* **YOUR OBJECTIVE**:
Please copy the data verbatim, from the line containing "Click the search" through the end of the data, including both ends.

[Entries from a dataset]
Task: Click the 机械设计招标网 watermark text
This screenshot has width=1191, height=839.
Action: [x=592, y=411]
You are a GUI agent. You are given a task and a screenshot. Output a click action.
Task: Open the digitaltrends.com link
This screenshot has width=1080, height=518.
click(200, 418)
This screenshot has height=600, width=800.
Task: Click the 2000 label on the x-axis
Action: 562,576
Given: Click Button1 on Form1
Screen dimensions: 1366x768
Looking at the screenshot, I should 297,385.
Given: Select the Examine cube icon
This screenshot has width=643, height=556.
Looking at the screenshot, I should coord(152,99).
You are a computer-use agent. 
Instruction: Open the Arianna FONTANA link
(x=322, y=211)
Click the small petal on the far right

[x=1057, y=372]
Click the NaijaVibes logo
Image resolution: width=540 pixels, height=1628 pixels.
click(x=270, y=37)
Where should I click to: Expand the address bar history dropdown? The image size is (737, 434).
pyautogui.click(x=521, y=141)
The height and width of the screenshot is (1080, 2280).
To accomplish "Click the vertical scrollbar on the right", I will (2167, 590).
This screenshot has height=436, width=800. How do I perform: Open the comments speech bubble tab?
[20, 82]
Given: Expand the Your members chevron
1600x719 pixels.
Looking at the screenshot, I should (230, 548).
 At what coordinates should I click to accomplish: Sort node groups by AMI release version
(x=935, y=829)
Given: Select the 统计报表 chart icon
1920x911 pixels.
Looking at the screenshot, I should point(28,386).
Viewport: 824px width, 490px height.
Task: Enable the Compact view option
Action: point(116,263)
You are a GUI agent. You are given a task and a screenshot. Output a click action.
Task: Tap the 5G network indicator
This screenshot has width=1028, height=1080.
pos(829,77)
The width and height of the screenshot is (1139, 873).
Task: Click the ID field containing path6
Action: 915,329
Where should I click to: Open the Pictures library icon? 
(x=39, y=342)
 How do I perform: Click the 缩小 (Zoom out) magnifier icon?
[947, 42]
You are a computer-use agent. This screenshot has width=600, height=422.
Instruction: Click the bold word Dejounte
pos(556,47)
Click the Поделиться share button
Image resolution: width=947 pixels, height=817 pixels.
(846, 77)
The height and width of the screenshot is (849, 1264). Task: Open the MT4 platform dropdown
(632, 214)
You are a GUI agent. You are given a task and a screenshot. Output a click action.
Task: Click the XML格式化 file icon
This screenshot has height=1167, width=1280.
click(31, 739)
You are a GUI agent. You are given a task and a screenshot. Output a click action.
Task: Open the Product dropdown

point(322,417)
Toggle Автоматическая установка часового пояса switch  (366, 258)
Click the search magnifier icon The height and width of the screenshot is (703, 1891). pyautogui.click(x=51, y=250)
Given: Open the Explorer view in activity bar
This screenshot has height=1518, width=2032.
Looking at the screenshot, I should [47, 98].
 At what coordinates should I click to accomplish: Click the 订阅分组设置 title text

* **EXERCISE SOLUTION**:
Click the search magnifier icon The height and width of the screenshot is (703, 1891). pyautogui.click(x=51, y=250)
Given: Open the Explorer view in activity bar
This screenshot has height=1518, width=2032.
Looking at the screenshot, I should [47, 98].
 At what coordinates should I click to accomplish: Click the 订阅分组设置 title text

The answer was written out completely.